Commentary from Shareable said America should look across the world and how other governments have found solutions to housing shortages and affordability challenges.
“But, elsewhere in the world, governments have found solutions rooted in very different philosophies on how societies should build, finance, distribute and maintain housing,” the report states. “A few have even succeeded in avoiding the social and racial segregation plaguing many American cities through policies intended to build diverse, cohesive communities.”
The report states that in Austria, with the use of federal spending, the government has developed an expansive housing stock and 60% of Vienna’s citizens now live in subsidized homes.
Austrian governments also regulate rents and household spend an average of 21% of their income on housing. In comparison, the average American family spends 37% of housing every month, and the figure rises to 60% in New York City.
They (the state) do it because they want balance in the community—that’s part of their aim,” says William Menking, a professor at the Pratt Institute and co-author of a book about the city’s housing model.
The study states that, unlike in European markets, governments in the U.S. use land use as a way to control housing.
“Instead of expanding access to housing, American cities have exercised that control to implement policies that perpetuate segregation, deep inequalities, and sprawl,” Shareable states.
Markets in Oregon, Minnesota, North Carolina, and California have taken measures to remove single-family housing.
A report by the Los Angeles Times says that California Gov. Gavin Newsom signed multiple bills allowing property owners to build a backyard home of at least 800-square-feet. The bill would also allow homeowners to convert a garage, office, or space room into living quarters.
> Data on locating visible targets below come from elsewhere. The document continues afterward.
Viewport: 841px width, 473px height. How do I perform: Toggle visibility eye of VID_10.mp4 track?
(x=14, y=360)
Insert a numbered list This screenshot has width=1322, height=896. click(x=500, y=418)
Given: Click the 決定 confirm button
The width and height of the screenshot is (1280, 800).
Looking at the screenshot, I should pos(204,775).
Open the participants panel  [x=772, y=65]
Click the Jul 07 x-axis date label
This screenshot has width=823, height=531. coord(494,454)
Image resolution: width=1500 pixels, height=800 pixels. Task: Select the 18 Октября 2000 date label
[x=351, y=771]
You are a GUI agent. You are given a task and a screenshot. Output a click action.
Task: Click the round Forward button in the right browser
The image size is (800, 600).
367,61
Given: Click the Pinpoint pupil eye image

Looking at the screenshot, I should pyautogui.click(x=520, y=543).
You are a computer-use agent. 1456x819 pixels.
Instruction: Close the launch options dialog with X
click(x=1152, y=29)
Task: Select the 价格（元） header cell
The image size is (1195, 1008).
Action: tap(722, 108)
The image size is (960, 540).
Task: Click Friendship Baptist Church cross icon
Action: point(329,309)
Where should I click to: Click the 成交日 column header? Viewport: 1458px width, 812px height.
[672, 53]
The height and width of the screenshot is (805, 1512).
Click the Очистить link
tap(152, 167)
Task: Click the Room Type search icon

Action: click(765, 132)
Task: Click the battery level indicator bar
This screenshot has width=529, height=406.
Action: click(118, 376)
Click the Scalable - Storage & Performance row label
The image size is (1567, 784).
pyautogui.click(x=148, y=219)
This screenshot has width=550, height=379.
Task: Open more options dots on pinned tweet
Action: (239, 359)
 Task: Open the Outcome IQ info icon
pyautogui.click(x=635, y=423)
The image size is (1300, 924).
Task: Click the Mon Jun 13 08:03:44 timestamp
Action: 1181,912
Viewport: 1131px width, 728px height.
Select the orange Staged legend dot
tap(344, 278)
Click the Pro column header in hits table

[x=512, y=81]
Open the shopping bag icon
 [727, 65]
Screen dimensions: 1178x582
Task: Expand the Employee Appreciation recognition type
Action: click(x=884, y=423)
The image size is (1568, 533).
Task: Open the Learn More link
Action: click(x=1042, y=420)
New legislation would allow for three homes on land previously zoned for single-family.
Durham, North Carolina, in September amended ordinances for higher density, “undoing decades-old vestigaes” of discrimination that have prevented African-Americans from owning homes.
Oregon’s HB 2001 went into effect on August 8, and mandates that cities with a population of more than or equal to 25,000 to allow middle-housing types on lots previously earmarked for the development of detached single-family housing.